Source extract:
• • • • • • •
Training Large Language Models to Reason in a Continuous Latent Space

December 27, 2024.

another paper from FAIR that has garnered significant attention this december.

chain-of-thought (cot) reasoning has long been known (relative to the existence of llms) to enhance the reasoning performance of language models. not only does it improve reasoning, but it also allows users to verify the steps taken to reach an answer. in 2024, the trend has been to use cot reasoning traces as a training signal. o1 was the first notable release in a class of models explicitly trained to produce such reasoning traces. generally, the sentiment is that this type of test-time reasoning "search" is the way forward.

a major question has been how to combine reasoning traces and verifiers with self-play, rl, and alphazero-style training—the techniques that propelled game-playing bots to superhuman performance. in parallel, there has been an ongoing discussion about how to "train" models to reason effectively. a critical concern is whether forcing the model to "talk" through its reasoning, essentially verbalizing every step, is the right approach or whether it introduces unnecessary constraints.
• • • • • • •
[Stored items]
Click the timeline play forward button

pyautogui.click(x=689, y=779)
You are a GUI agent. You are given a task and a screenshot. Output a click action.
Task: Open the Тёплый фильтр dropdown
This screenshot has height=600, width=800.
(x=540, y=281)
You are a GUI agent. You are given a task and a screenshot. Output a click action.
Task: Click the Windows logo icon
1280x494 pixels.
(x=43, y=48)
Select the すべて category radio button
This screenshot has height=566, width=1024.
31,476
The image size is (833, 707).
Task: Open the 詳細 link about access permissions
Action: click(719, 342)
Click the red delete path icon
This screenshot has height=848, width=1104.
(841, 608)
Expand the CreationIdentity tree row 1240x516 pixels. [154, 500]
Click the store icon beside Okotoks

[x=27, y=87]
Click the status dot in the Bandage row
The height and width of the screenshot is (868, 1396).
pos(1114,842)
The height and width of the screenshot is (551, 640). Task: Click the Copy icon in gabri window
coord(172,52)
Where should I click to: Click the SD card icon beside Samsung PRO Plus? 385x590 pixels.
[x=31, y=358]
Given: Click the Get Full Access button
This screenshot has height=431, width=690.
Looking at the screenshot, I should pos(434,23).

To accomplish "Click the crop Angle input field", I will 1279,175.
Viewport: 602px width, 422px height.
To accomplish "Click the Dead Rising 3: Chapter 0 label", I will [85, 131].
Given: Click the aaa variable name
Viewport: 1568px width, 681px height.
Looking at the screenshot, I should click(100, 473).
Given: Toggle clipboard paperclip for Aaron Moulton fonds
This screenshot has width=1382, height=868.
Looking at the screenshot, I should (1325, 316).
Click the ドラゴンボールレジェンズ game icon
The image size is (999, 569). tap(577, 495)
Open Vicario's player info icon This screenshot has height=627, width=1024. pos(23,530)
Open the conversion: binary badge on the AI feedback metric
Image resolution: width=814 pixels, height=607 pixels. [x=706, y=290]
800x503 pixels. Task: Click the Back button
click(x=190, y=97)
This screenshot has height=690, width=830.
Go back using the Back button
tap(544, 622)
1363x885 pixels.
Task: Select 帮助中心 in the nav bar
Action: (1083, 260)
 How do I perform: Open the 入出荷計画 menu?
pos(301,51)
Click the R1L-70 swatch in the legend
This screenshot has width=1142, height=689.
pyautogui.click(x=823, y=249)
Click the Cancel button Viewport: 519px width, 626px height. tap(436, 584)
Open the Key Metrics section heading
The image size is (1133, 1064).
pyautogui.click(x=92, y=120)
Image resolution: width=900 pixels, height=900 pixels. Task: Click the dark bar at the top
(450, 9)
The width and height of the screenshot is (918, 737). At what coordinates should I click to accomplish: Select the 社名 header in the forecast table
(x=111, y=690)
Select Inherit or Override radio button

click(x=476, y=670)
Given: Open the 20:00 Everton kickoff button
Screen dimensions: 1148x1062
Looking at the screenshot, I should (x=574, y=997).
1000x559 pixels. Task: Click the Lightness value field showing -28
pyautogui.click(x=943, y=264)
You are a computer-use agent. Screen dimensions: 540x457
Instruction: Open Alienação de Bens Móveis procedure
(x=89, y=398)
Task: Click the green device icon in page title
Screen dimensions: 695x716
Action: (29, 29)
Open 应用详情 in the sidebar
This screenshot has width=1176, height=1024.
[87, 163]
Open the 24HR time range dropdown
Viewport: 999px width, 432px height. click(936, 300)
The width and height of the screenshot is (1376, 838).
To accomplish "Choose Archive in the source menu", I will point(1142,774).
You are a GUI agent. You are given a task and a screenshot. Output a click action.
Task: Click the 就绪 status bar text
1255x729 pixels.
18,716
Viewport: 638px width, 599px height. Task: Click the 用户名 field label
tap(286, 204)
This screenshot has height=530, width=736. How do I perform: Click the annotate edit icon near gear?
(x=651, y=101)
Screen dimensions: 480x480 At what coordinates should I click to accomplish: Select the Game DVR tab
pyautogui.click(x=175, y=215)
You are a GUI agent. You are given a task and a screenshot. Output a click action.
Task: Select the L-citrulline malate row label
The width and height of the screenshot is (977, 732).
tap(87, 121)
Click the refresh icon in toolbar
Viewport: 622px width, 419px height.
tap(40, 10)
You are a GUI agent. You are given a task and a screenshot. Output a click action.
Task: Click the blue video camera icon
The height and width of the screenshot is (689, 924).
• • • • • • •
Your objective:
Continue the piece on training language models to reason in a continuous latent space, starting right after its last sentence.

Response to this task:
now that we've covered a broad set of questions related to model reasoning and why it’s important, what does this paper tackle? essentially, we want our models to reason effectively, and we know they already compute their thoughts and calculations in a latent continuous space. so why, during reasoning, do we force them to output discrete tokens from a restricted vocabulary? why not let models reason in the very space they are already using for computation? surely, the continuous latent space is far more expressive and natural for the model than the discrete token space we currently force it to output into, right? this brings us to COCONUT.

the idea behind coconut is simple: during cot reasoning, instead of feeding a token back into the model, coconut treats the last hidden state as a representation of the reasoning state and directly uses it as the next input embedding. consider a standard embedded input sequence to a transformer model:

$E_t = [e(x_1), e(x_2), ..., e(x_t)]$

where $x_i$ is a token. In COCONUT, the language model switches between this language mode and a new latent mode:

$E_t = [e(x_1), e(x_2), ..., e(x_i), h_i, h_{i+1}, ..., h_{j-1}, e(x_j), ..., e(x_t)]$ .

Here, the model enters latent mode for $i < t < j$ , using the hidden state from the previous token to replace the input embedding. special tokens and mark the beginning and end of latent mode, respectively.

to me, this is a strikingly simple approach. for training, the authors use a language CoT dataset and iteratively replace more steps of the reasoning process with latent thoughts. this approach encourages the continuous thoughts to facilitate future reasoning and helps the model learn more effective representations of reasoning steps than can be expressed in human language. interestingly, the results show that this curriculum-style training is crucial—without it, the model performs no better than a no-cot baseline.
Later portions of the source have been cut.